Convertissez le relevé ci-dessous en une liste JSON de chaînes, à raison d'une chaîne par ligne et sans les lignes vides. Laissez les images de côté dans votre réponse.

*Extraits de données:*
......

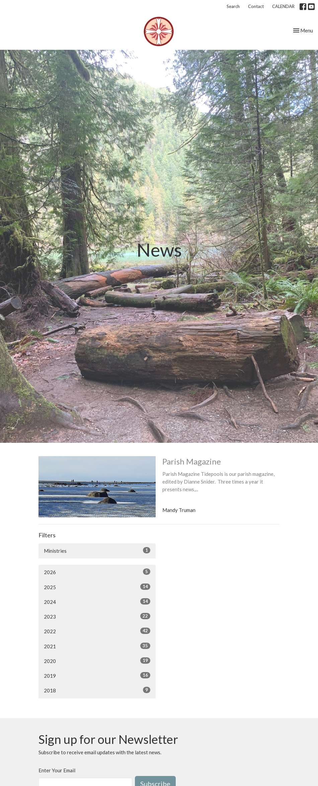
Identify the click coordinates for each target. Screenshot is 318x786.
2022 (97, 631)
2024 (97, 601)
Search (233, 6)
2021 (97, 646)
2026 (97, 571)
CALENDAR (283, 6)
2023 (97, 616)
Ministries (97, 550)
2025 (97, 586)
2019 (97, 675)
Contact (256, 6)
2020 (97, 660)
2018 (97, 690)
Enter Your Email (56, 770)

......

*Réponse ci-dessous:*
[
  "Identify the click coordinates for each target. Screenshot is 318x786.",
  "2022 (97, 631)",
  "2024 (97, 601)",
  "Search (233, 6)",
  "2021 (97, 646)",
  "2026 (97, 571)",
  "CALENDAR (283, 6)",
  "2023 (97, 616)",
  "Ministries (97, 550)",
  "2025 (97, 586)",
  "2019 (97, 675)",
  "Contact (256, 6)",
  "2020 (97, 660)",
  "2018 (97, 690)",
  "Enter Your Email (56, 770)"
]